The new Edgars website? Just imagine.
During the beginning of November, I wrote briefly about the new Edgars website - www.edgars.co.za. Having visited again a few weeks later, I found that attempts had been made to correct almost everything that I had mentioned. Coincidence or not, the fact remains that nothing they changed is for the better.
My first impression of the site is that it's not new at all.
Edgars have taken the 'Microsoft Internet Explorer-only' approach and now find themselves listed with other like-minded local websites. Meaning, if you visit their site with any other browser, you're completely banned from entering and end up here, an unpresentable page reading "edgars.co.za has been designed for Internet Explorer version 5 or greater".
It makes me think back to the days when the browser wars were still raging, and for many web developers it was either support one browser or the other. Supporting both meant an increase in research & development time, and a larger project budget to account for these changes, among other things.
Luckily for us, those days are over. Browser manufacturers have come to realise the benefits of supporting W3C standards - allowing us to create a single, standard-compliant website that is accessible by all users, independent of their browser, operating system, platform, etc. Eventually the same website will be accessible by mobiles and other portable devices; in some instances there isn't reason why they shouldn't be already.
You might argue that Internet Explorer has dominance in the user market and there is little motivation to support the other 10% of the browsers. Or that modern browsers are still too buggy and inconsistent in the way they render your pages. If that's the case, you're clearly uninformed and are more than likely just repeating what someone told you five years ago when Netscape 4 and Internet Explorer 4 were first released.
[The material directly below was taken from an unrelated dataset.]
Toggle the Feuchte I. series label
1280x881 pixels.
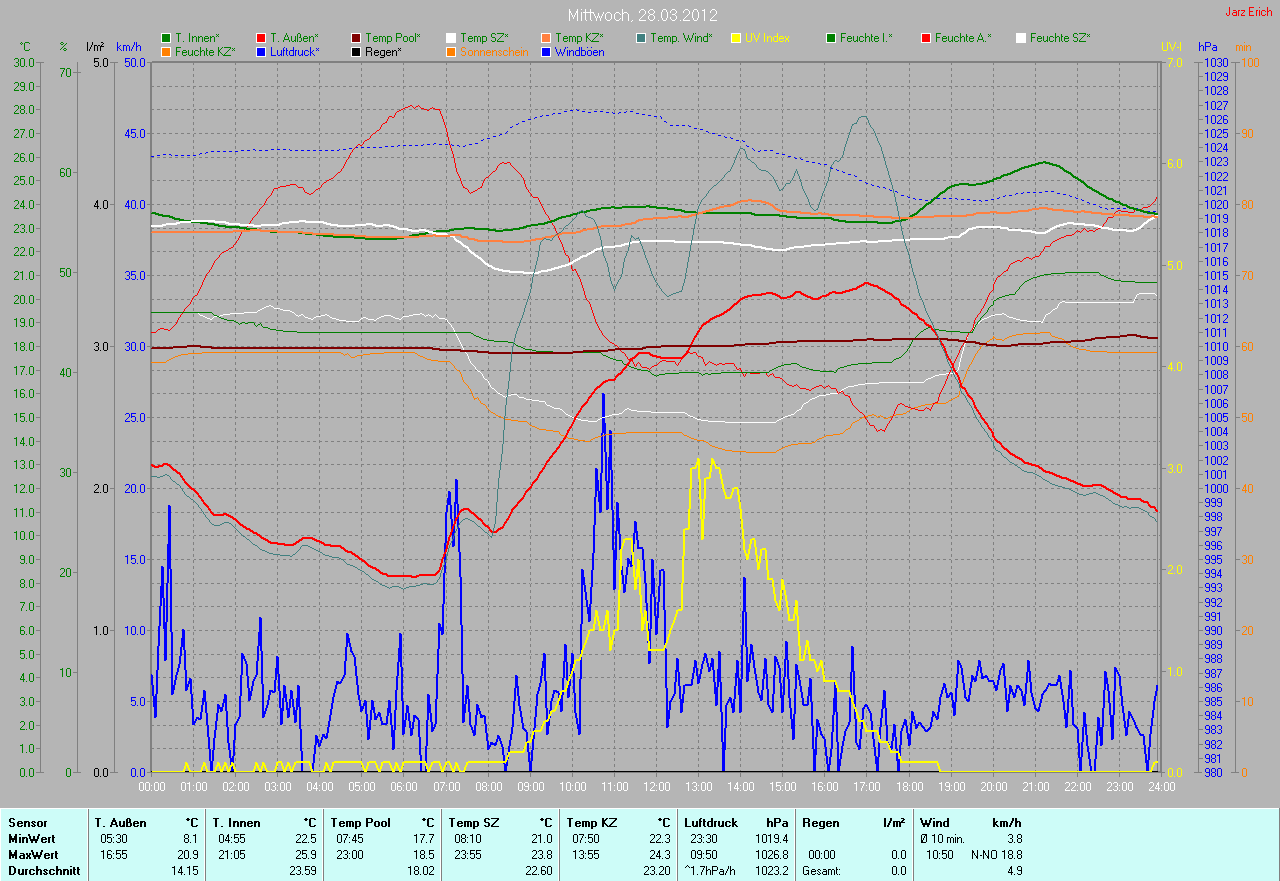coord(866,38)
The web has evolved and matured, and with multiple case studies and reports on hand, so have our perceptions.
Forward compatibility has taken a front seat over backward compatibility - would you rather develop a website to cater for browsers two years old, or future browsers two years from today, considering how rapidly web technology is moving?
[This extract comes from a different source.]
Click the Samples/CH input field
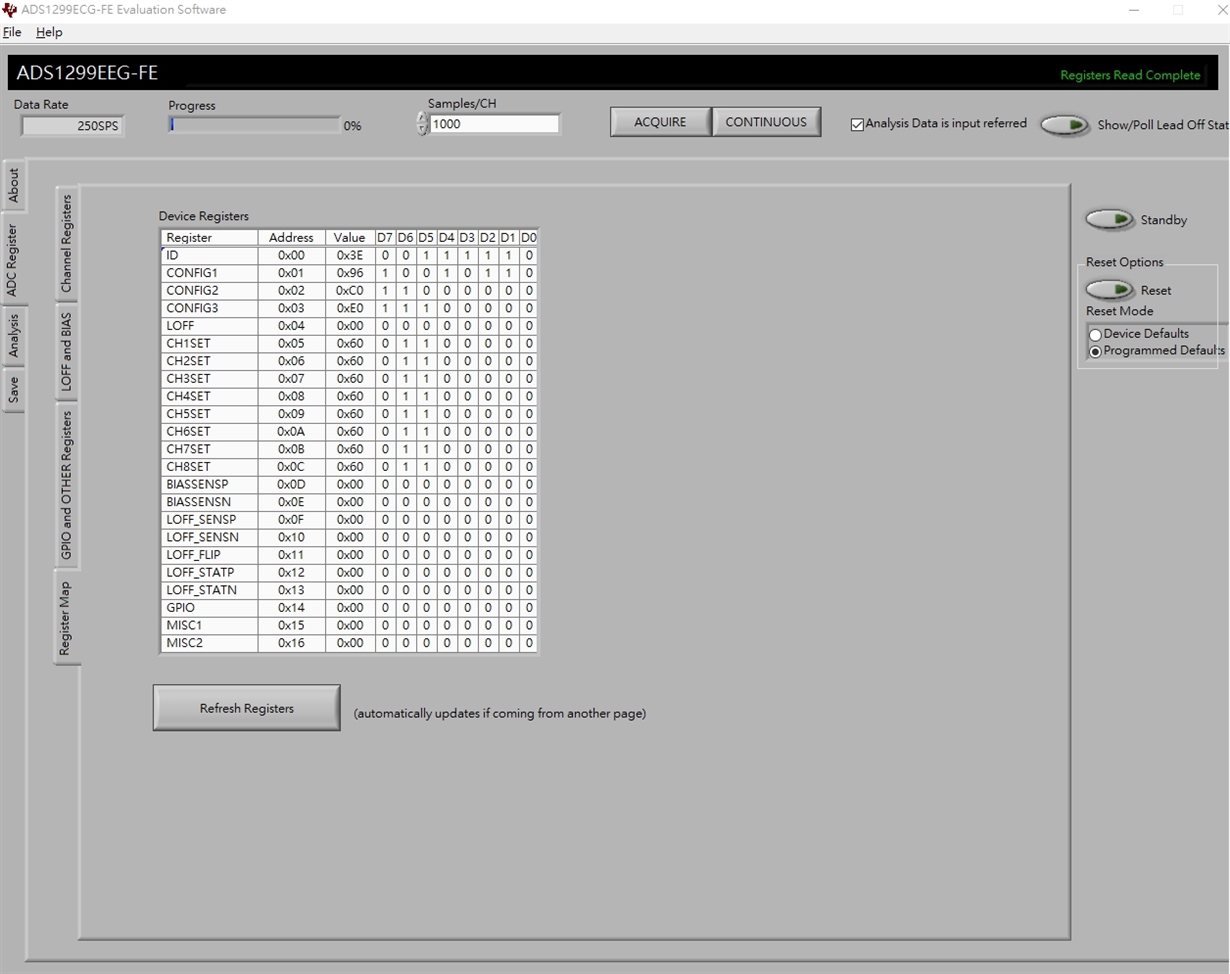Screen dimensions: 1230x974 point(494,124)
Not a single part of the Edgars website frontend is IE specific. So unable to find a single reason for their decision, I sent them an e-mail, only to receive reply that my questions had been forwarded. I haven't heard anything since. So, curious to discover the rest of the site, I took a deep breath, forced myself to open Internet Explorer and proceeded.
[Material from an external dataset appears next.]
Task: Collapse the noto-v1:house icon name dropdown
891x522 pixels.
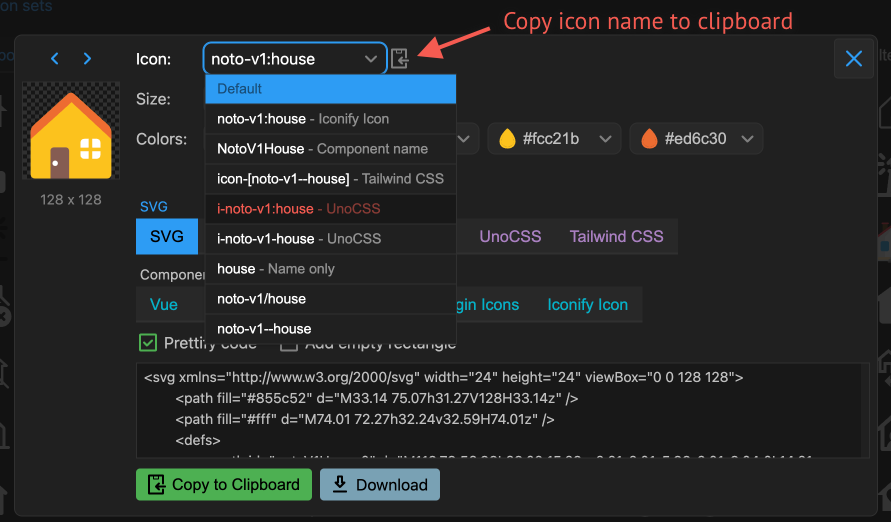Action: click(371, 59)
The first thing I noticed was the popup window, with rather amusing content. It reads: "This site has been designed to support your preferred browser text size". But it should read "This site has been designed to support your browser's text size preference" - since Internet Explorer is NOT my preferred browser. Not only that, but the average web user might ask themselves why an online retailed is providing them with instructions on how to change their browser's text size settings?
Quick investigation reveals that their style sheet has specified the font-size for the site as "smaller", which is more than likely leaving the text unreadable in particular circumstances. Providing a popup window with instructions for the visitor to solve it themselves is nothing more than a feeble excuse for a solution.
The next thing I noticed was the new colour scheme, replacing the bright summer blues they had previously. Fair enough, they're acknowledging the Festive Season. The layout however is still inconsistent. Depending on your screen resolution, the width of the site extends only to whatever the page contains, so in some cases the layout will stretch to fit your browser width, and in some cases it only fills half your screen.
Having clicked through the menu and now at some product page, I want to go back to the opening page. There is no visible link that will return you to their home page. But having years of experience on the web, I know that a logo is usually a means for returning to the home page. Previously, clicking on the logo would have resized your browser and moved it across your desktop to a new location. So, expecting the worst, I mouse over the logo. My mouse cursor remains the same, but if I leave it there long enough, the alternative text of the image appears reading "return to home page" (example). I click on the logo and it directs me back. Seem ok? Not quiet.
1. The average user will not know to do this, and even if they did, there is no visible indication that this logo is a link until clicked or unless they mouse over it until the image's alternative text appears.
2. The reason for no visible mouse cursor change is that they use JavaScript for the link. Take into consideration that 11% of web users have JavaScript disabled, and you have an unnecessary accessibility flaw, and four lines of JavaScript code that could be replaced with the most basic anchor link. It sounds trivial, but it all adds up in an environment where size matters.
The more I browse through the site, the more impression I get that it was launched incomplete, with the intent to make the most of the Christmas season and the related spike in online spending. As a developer I'm very familiar with the "shortcuts" you can take to complete a site before deadline. While I've never been in this situation myself, it would seem that Edgars were. One of these shortcuts is using images instead of text - dropping a single image into a page is so much faster than styling and laying out the text around the image. The accessibility problems with applying this shortcut are obvious, excluding the fact that their popup message mentioned earlier is completely meaningless when applied to this context.
I haven't come across other major updates, other than their changing the logo to no longer contain their slogan, "Just Imagine", which would make sense since users without Internet Explorer wouldn't see the irony in this slogan anyway, and know that they'd need to "Just Imagine".
All things said, the site does download quickly and the design is fairly clean and easy to navigate despite the above-mentioned flaws. But until they realise the benefits and accept my browser of choice, Mozilla, I'm quite happy to spend my money elsewhere, along with the rest of their visitors who are denied access.